- _Texte à lire_
◆ ◆ ◆ ◆ ◆

Mercredi 18 juin

Quand il avait dix-huit ans, Fanfan a percuté un mur en scooter. Sans casque, on en portait peu à l’époque. Mon grand-oncle a vécu le reste de ses jours dans un lit plus ou moins médicalisé, tétraplégique mais conscient. Il pouvait s’exprimer, mais très péniblement. Chaque syllabe lui était laborieuse, un travail patient pour constituer un mot ou deux et l’articuler.

C’est pour ça que Tyr m’émeut autant. Il a une diction très voisine de celle de Fanfan.

La ressemblance physique s’arrête ici. Tyr est parfaitement valide. Il ne parvient à lire que quelques lettres et ne peut presque pas écrire. Comme mon grand-oncle, aussi, il est doté d’un humour ravageur et d’une imagination folle. Quand son AESH a du temps pour lui, ils écrivent ensemble des histoires de fantasy géniales.

Comme Fanfan, Tyr me rend tellement triste. Mais pas pour les même raisons. J’aimerais tant prendre du temps pour lui. Poli et agréable, il patiente, tandis que les cinquièmes Astronelle s’insultent, négocient, protestent. Se moquent aussi, très méchamment. Avec Tyr, ils n’osent pas. Ils ont vaguement tenté une fois, en classe, et je pense que c’est l’une des rares fois où je leur ai fait peur.

Aujourd’hui, on enregistre un mini livre audio. Chacun lit un passage de Bilbo le hobbit. Tyr également. Ne pouvant lire, il a appris par cœur un passage. Je n’ai prévenu personne et les mômes clignent des yeux, médusés, en le voyant s’installer. Il y a un début de ricanement.

« Dehors.
– Je
– De-hors. »

◆ ◆ ◆ ◆ ◆

- _Consignes_
A. D'après le texte, de quel livre chacun lit-il un passage pour le mini livre audio ?
B. Reproduisez à l'identique, dans le texte, tout ce qui va de « C’est pour ça » jusqu'à « ai fait peur. ».
Les lignes qui suivent ne sont pas utiles ici.

- _Données_
◆ ◆ ◆ ◆ ◆

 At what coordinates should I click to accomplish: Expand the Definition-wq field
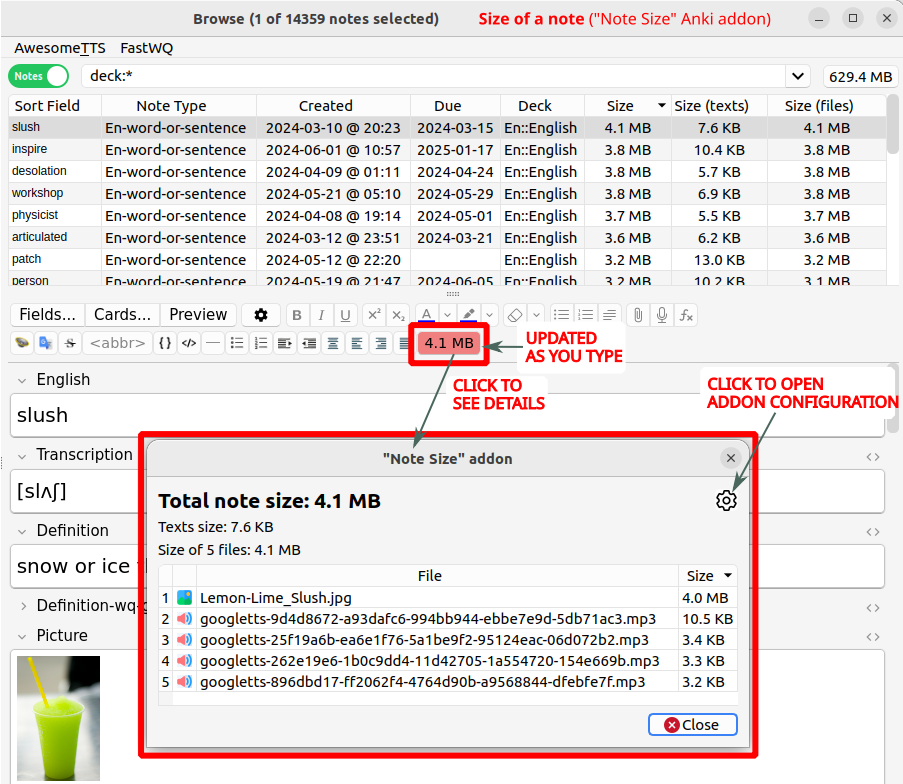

◆ ◆ ◆ ◆ ◆

- _Réponses numérotées_
A. Bilbo le hobbit.

B.
C’est pour ça que Tyr m’émeut autant. Il a une diction très voisine de celle de Fanfan.

La ressemblance physique s’arrête ici. Tyr est parfaitement valide. Il ne parvient à lire que quelques lettres et ne peut presque pas écrire. Comme mon grand-oncle, aussi, il est doté d’un humour ravageur et d’une imagination folle. Quand son AESH a du temps pour lui, ils écrivent ensemble des histoires de fantasy géniales.

Comme Fanfan, Tyr me rend tellement triste. Mais pas pour les même raisons. J’aimerais tant prendre du temps pour lui. Poli et agréable, il patiente, tandis que les cinquièmes Astronelle s’insultent, négocient, protestent. Se moquent aussi, très méchamment. Avec Tyr, ils n’osent pas. Ils ont vaguement tenté une fois, en classe, et je pense que c’est l’une des rares fois où je leur ai fait peur.